INPUT MATERIAL ▸
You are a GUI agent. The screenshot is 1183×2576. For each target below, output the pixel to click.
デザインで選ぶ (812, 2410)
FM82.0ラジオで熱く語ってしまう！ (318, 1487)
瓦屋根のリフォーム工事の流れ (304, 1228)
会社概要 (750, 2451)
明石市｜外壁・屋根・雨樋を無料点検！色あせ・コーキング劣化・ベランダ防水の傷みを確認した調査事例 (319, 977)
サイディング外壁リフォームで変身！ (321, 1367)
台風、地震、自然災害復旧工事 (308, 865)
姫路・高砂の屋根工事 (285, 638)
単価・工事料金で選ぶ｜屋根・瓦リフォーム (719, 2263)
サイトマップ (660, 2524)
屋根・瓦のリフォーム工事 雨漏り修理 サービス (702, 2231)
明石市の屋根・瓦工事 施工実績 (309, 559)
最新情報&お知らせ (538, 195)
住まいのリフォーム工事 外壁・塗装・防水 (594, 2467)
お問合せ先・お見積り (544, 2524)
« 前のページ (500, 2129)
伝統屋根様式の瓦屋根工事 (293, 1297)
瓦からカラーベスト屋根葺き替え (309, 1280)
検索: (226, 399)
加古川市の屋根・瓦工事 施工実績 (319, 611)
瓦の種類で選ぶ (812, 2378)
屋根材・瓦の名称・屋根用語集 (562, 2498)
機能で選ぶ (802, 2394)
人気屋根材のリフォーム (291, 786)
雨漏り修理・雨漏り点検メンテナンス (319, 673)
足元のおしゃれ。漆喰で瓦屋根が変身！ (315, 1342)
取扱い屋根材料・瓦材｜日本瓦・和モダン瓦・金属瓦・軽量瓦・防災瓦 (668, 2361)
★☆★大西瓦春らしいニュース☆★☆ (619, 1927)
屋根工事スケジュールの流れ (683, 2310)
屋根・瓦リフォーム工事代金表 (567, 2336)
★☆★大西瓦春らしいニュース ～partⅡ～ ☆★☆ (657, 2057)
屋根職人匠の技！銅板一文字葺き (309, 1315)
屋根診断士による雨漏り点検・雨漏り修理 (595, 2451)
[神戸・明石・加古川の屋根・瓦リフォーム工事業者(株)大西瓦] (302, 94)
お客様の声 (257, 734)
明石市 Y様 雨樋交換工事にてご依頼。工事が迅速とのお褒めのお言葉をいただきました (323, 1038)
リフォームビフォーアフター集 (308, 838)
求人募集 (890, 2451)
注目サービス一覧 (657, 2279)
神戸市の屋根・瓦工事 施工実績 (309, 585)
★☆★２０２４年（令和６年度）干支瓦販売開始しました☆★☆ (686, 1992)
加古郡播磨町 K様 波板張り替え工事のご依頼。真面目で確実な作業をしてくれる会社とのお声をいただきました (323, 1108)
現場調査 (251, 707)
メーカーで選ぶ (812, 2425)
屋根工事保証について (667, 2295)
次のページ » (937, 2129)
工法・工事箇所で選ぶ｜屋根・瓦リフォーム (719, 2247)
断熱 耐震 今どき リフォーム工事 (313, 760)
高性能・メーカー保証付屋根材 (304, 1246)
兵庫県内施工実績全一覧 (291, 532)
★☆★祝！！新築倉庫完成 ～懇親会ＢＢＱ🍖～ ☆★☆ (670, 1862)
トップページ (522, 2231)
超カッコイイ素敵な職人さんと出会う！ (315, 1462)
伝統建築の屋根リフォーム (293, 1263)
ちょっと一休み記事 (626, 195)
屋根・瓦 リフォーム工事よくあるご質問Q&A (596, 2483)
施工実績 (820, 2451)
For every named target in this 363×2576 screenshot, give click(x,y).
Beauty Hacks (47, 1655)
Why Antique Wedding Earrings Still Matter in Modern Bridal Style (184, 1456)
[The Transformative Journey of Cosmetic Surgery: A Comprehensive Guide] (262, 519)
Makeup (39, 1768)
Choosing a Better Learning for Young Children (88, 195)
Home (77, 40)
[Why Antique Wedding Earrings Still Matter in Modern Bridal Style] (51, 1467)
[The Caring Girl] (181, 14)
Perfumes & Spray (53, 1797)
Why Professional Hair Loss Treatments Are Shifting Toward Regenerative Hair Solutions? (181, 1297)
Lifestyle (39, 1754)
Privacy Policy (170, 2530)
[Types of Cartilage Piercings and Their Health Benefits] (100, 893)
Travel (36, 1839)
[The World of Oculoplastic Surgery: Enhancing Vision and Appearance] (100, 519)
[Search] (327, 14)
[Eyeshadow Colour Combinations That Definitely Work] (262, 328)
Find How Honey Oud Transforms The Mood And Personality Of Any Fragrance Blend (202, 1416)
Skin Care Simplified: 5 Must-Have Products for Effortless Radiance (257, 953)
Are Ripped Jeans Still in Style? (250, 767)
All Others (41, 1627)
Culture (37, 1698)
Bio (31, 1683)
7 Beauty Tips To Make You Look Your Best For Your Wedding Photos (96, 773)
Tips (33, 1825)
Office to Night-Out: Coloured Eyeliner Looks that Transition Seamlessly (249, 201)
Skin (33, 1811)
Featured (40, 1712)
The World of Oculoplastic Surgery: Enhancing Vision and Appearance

YOUR TASK ▸
Print every record above once more, exactly as written.

SOLUTION FOR THIS TASK ▸
You are a GUI agent. The screenshot is 1183×2576. For each target below, output the pixel to click.
デザインで選ぶ (812, 2410)
FM82.0ラジオで熱く語ってしまう！ (318, 1487)
瓦屋根のリフォーム工事の流れ (304, 1228)
会社概要 (750, 2451)
明石市｜外壁・屋根・雨樋を無料点検！色あせ・コーキング劣化・ベランダ防水の傷みを確認した調査事例 (319, 977)
サイディング外壁リフォームで変身！ (321, 1367)
台風、地震、自然災害復旧工事 (308, 865)
姫路・高砂の屋根工事 (285, 638)
単価・工事料金で選ぶ｜屋根・瓦リフォーム (719, 2263)
サイトマップ (660, 2524)
屋根・瓦のリフォーム工事 雨漏り修理 サービス (702, 2231)
明石市の屋根・瓦工事 施工実績 (309, 559)
最新情報&お知らせ (538, 195)
住まいのリフォーム工事 外壁・塗装・防水 (594, 2467)
お問合せ先・お見積り (544, 2524)
« 前のページ (500, 2129)
伝統屋根様式の瓦屋根工事 (293, 1297)
瓦からカラーベスト屋根葺き替え (309, 1280)
検索: (226, 399)
加古川市の屋根・瓦工事 施工実績 (319, 611)
瓦の種類で選ぶ (812, 2378)
屋根材・瓦の名称・屋根用語集 (562, 2498)
機能で選ぶ (802, 2394)
人気屋根材のリフォーム (291, 786)
雨漏り修理・雨漏り点検メンテナンス (319, 673)
足元のおしゃれ。漆喰で瓦屋根が変身！ (315, 1342)
取扱い屋根材料・瓦材｜日本瓦・和モダン瓦・金属瓦・軽量瓦・防災瓦 (668, 2361)
★☆★大西瓦春らしいニュース☆★☆ (619, 1927)
屋根工事スケジュールの流れ (683, 2310)
屋根・瓦リフォーム工事代金表 (567, 2336)
★☆★大西瓦春らしいニュース ～partⅡ～ ☆★☆ (657, 2057)
屋根職人匠の技！銅板一文字葺き (309, 1315)
屋根診断士による雨漏り点検・雨漏り修理 (595, 2451)
[神戸・明石・加古川の屋根・瓦リフォーム工事業者(株)大西瓦] (302, 94)
お客様の声 (257, 734)
明石市 Y様 雨樋交換工事にてご依頼。工事が迅速とのお褒めのお言葉をいただきました (323, 1038)
リフォームビフォーアフター集 (308, 838)
求人募集 (890, 2451)
注目サービス一覧 (657, 2279)
神戸市の屋根・瓦工事 施工実績 (309, 585)
★☆★２０２４年（令和６年度）干支瓦販売開始しました☆★☆ (686, 1992)
加古郡播磨町 K様 波板張り替え工事のご依頼。真面目で確実な作業をしてくれる会社とのお声をいただきました (323, 1108)
現場調査 (251, 707)
メーカーで選ぶ (812, 2425)
屋根工事保証について (667, 2295)
次のページ » (937, 2129)
工法・工事箇所で選ぶ｜屋根・瓦リフォーム (719, 2247)
断熱 耐震 今どき リフォーム工事 (313, 760)
高性能・メーカー保証付屋根材 (304, 1246)
兵庫県内施工実績全一覧 (291, 532)
★☆★祝！！新築倉庫完成 ～懇親会ＢＢＱ🍖～ ☆★☆ (670, 1862)
トップページ (522, 2231)
超カッコイイ素敵な職人さんと出会う！ (315, 1462)
伝統建築の屋根リフォーム (293, 1263)
ちょっと一休み記事 (626, 195)
屋根・瓦 リフォーム工事よくあるご質問Q&A (596, 2483)
施工実績 (820, 2451)
For every named target in this 363×2576 screenshot, give click(x,y).
Beauty Hacks (47, 1655)
Why Antique Wedding Earrings Still Matter in Modern Bridal Style (184, 1456)
[The Transformative Journey of Cosmetic Surgery: A Comprehensive Guide] (262, 519)
Makeup (39, 1768)
Choosing a Better Learning for Young Children (88, 195)
Home (77, 40)
[Why Antique Wedding Earrings Still Matter in Modern Bridal Style] (51, 1467)
[The Caring Girl] (181, 14)
Perfumes & Spray (53, 1797)
Why Professional Hair Loss Treatments Are Shifting Toward Regenerative Hair Solutions? (181, 1297)
Lifestyle (39, 1754)
Privacy Policy (170, 2530)
[Types of Cartilage Piercings and Their Health Benefits] (100, 893)
Travel (36, 1839)
[The World of Oculoplastic Surgery: Enhancing Vision and Appearance] (100, 519)
[Search] (327, 14)
[Eyeshadow Colour Combinations That Definitely Work] (262, 328)
Find How Honey Oud Transforms The Mood And Personality Of Any Fragrance Blend (202, 1416)
Skin Care Simplified: 5 Must-Have Products for Effortless Radiance (257, 953)
Are Ripped Jeans Still in Style? (250, 767)
All Others (41, 1627)
Culture (37, 1698)
Bio (31, 1683)
7 Beauty Tips To Make You Look Your Best For Your Wedding Photos (96, 773)
Tips (33, 1825)
Office to Night-Out: Coloured Eyeliner Looks that Transition Seamlessly (249, 201)
Skin (33, 1811)
Featured (40, 1712)
The World of Oculoplastic Surgery: Enhancing Vision and Appearance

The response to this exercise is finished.